[Dataset entries]
>>>
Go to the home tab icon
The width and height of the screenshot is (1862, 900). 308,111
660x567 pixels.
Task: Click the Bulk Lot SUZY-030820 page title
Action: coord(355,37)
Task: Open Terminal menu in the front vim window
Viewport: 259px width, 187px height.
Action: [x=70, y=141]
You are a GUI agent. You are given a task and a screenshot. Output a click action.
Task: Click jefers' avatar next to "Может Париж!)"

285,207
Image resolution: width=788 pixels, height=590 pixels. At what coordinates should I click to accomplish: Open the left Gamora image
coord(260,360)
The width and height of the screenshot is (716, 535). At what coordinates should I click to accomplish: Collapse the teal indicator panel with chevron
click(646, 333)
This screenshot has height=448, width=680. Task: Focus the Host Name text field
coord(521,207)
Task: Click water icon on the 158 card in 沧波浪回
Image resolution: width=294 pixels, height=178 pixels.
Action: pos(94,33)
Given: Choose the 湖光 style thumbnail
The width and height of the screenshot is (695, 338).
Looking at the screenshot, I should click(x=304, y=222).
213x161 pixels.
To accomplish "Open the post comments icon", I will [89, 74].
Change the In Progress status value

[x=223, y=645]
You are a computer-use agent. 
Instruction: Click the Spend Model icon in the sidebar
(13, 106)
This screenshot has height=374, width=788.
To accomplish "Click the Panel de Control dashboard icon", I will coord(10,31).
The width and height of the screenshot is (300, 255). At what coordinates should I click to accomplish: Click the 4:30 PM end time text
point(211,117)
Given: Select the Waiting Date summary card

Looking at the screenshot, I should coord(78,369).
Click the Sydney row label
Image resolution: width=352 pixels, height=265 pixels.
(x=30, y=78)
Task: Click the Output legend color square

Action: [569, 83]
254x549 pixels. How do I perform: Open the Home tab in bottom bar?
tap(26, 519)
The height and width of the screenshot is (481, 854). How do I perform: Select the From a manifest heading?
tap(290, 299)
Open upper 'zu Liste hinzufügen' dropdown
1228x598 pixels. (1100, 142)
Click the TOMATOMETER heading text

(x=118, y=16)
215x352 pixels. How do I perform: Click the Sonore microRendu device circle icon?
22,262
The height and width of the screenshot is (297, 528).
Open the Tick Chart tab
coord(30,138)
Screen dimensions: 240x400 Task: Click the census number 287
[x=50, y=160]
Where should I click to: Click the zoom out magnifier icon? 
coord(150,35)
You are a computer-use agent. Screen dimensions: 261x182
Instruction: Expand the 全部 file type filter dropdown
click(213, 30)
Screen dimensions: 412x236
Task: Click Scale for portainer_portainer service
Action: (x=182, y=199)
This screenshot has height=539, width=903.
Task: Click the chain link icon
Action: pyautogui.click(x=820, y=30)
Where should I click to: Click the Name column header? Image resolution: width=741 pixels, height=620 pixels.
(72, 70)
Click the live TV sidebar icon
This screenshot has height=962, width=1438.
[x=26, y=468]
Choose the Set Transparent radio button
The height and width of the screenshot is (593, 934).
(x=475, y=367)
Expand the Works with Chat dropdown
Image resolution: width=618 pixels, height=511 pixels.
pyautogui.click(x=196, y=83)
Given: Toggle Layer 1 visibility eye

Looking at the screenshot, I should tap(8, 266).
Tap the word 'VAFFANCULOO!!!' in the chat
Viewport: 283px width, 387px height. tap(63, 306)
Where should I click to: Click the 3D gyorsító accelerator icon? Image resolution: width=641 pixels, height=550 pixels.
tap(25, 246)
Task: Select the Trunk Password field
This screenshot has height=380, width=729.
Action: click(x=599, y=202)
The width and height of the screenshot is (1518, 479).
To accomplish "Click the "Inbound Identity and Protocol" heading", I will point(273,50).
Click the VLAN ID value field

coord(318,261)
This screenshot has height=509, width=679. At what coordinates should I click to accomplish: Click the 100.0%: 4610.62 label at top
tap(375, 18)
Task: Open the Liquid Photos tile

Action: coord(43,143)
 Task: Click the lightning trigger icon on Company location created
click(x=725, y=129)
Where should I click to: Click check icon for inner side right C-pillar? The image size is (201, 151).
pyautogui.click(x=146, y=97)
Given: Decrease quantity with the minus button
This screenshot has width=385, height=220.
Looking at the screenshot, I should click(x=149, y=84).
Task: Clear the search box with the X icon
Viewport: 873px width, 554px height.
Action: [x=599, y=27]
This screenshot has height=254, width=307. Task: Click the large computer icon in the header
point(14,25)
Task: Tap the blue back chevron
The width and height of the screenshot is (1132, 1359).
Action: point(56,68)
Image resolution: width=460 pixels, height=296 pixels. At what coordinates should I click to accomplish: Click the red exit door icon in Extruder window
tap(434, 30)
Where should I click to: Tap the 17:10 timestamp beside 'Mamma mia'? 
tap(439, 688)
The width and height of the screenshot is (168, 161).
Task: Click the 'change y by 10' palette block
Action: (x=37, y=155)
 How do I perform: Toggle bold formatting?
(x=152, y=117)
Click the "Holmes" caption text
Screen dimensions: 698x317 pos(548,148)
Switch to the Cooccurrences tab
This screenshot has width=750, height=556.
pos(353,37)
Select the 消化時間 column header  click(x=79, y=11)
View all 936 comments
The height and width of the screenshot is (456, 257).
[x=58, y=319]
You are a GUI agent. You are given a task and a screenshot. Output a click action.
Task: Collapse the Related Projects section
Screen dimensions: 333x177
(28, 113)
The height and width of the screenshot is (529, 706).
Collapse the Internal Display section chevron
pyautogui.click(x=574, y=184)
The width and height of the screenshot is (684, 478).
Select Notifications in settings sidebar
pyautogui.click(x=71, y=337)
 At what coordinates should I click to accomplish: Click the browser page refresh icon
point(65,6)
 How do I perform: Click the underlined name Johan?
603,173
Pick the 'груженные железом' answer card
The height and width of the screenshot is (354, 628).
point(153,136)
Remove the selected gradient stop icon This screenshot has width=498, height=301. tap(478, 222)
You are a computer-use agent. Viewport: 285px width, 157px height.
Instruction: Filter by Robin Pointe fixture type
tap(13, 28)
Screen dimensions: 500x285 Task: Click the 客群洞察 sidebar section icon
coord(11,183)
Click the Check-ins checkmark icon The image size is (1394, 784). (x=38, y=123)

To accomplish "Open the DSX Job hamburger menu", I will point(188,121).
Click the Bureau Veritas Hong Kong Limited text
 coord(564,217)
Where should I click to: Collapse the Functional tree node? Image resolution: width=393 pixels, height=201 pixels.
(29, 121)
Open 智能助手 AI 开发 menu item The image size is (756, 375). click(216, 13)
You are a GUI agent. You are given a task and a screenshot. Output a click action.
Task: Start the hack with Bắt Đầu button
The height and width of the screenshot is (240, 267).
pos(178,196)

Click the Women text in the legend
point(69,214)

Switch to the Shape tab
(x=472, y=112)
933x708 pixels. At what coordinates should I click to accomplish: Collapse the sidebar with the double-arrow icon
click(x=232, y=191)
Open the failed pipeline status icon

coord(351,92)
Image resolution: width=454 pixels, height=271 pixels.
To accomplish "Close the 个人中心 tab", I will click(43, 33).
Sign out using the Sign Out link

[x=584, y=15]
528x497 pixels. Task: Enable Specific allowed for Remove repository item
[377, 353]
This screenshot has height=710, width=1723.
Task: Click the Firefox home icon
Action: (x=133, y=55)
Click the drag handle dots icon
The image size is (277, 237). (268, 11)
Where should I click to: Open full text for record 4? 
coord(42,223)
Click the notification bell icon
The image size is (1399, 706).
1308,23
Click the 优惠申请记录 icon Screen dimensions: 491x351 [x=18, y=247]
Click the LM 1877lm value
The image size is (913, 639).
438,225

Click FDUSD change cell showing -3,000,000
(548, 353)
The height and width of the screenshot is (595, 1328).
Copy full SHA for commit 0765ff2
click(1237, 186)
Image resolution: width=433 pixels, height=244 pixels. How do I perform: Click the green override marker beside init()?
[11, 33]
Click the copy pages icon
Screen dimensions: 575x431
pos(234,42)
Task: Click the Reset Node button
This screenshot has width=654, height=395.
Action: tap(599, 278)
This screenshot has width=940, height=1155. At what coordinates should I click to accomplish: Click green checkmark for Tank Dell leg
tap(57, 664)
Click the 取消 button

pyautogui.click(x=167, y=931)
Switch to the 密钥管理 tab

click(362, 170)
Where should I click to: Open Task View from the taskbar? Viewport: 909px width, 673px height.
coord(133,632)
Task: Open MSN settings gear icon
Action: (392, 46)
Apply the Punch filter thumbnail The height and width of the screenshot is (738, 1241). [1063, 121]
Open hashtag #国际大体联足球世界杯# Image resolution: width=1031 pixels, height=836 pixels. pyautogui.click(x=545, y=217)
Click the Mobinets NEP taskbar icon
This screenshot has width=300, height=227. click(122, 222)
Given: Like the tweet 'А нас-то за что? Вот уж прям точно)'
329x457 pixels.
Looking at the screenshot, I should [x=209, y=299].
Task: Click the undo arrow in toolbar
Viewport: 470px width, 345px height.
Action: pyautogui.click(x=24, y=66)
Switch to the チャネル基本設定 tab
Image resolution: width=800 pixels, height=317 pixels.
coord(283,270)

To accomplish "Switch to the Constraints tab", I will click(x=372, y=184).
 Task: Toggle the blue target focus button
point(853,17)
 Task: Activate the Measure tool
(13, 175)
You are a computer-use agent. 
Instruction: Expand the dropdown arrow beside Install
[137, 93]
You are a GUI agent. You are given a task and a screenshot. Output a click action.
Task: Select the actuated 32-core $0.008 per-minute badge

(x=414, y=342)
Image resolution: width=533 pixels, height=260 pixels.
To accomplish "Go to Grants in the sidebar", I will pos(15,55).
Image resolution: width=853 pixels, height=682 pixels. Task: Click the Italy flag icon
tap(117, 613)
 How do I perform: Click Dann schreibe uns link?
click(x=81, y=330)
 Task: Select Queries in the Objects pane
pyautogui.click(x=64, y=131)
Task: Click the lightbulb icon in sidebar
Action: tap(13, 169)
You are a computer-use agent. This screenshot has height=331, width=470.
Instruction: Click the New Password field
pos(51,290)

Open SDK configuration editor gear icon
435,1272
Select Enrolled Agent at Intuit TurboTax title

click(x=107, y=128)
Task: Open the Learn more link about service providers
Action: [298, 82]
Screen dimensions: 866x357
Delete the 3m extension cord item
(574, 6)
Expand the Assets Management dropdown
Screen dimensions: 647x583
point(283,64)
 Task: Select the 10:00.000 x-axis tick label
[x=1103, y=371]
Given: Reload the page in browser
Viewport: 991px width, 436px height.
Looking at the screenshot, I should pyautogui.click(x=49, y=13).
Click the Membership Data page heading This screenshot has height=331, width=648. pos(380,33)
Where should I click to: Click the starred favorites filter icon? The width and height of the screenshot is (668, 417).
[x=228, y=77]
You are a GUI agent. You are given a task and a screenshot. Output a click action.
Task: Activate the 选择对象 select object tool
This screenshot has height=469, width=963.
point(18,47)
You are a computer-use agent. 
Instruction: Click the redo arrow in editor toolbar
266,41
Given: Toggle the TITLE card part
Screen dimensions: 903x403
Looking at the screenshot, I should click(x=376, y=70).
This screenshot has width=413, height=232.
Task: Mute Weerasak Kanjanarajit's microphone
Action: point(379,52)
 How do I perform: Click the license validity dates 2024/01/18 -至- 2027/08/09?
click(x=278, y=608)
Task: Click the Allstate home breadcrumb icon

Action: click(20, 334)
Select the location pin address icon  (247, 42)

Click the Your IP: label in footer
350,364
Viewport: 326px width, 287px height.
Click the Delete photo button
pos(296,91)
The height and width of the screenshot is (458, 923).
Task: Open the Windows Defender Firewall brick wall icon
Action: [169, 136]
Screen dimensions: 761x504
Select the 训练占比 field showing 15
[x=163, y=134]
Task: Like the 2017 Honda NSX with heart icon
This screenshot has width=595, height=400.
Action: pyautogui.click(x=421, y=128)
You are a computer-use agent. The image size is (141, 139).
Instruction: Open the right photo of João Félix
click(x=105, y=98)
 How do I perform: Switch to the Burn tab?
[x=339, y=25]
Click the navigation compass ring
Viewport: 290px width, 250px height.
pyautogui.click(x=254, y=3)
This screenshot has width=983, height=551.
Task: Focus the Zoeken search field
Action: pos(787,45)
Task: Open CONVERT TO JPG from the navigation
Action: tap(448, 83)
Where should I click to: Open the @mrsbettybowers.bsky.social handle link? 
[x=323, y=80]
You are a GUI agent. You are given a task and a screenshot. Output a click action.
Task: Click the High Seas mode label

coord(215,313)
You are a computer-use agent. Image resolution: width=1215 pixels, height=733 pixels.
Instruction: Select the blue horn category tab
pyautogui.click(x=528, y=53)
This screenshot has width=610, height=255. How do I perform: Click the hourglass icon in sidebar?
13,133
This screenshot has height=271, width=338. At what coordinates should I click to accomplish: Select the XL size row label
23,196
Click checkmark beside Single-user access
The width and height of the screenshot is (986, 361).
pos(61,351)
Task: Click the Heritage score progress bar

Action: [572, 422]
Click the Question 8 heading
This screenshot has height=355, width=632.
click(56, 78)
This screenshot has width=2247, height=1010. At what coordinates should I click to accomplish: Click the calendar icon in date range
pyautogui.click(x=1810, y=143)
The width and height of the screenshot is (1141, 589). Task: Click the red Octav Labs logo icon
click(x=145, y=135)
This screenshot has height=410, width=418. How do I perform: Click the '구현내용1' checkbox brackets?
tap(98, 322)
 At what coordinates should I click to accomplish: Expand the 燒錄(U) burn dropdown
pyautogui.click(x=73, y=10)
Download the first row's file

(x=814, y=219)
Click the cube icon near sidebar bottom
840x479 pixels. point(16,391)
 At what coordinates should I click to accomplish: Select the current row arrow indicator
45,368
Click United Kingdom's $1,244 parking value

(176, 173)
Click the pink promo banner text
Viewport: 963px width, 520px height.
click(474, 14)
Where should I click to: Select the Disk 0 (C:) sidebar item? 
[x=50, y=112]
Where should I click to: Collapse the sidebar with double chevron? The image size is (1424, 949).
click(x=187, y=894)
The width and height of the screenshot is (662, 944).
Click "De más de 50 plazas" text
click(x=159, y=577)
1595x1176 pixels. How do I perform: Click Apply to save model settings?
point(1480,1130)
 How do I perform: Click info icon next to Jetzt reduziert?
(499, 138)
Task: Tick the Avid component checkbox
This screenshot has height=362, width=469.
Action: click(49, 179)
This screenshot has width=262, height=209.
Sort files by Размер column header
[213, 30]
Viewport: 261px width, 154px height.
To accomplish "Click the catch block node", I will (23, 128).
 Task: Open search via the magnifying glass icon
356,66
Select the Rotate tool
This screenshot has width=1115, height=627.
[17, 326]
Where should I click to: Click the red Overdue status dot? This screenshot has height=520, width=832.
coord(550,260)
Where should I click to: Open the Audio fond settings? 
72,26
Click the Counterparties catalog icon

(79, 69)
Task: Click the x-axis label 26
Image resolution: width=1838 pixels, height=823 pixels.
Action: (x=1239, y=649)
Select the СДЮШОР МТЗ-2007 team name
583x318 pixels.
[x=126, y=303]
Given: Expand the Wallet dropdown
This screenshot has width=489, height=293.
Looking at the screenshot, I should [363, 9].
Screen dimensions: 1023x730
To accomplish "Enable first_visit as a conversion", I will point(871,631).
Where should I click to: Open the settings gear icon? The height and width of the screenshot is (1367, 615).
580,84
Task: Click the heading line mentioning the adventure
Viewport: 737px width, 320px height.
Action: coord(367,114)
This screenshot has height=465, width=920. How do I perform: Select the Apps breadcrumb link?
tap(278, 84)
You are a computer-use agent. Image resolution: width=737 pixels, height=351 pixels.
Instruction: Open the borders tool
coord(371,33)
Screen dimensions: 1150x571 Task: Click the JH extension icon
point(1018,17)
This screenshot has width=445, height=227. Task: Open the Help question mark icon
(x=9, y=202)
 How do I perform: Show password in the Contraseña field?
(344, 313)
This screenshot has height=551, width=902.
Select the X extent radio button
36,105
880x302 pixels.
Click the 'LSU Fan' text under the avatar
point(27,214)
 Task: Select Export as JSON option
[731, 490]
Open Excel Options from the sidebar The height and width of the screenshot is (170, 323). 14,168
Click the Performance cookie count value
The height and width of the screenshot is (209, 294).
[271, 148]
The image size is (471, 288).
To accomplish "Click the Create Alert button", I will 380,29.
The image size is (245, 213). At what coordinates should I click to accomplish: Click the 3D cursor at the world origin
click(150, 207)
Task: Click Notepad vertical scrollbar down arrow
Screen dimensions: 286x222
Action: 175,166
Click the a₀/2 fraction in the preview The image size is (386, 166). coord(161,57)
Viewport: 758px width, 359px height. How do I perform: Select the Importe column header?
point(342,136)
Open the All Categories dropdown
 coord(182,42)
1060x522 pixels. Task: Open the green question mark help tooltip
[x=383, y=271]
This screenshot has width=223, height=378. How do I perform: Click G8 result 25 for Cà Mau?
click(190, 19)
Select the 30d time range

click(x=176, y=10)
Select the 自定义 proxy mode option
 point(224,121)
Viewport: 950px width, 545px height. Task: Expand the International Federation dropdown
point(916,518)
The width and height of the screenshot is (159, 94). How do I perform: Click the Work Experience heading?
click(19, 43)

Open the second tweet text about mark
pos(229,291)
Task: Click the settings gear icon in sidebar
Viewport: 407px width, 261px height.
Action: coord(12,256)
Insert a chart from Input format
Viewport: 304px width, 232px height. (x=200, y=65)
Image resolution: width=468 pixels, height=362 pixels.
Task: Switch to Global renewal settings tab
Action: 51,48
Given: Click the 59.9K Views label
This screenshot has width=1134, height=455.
<<<
■ Problem to solve
Among the entries above, how many lines include "Choose"? State the number and nothing else.

■ Exercise solution
2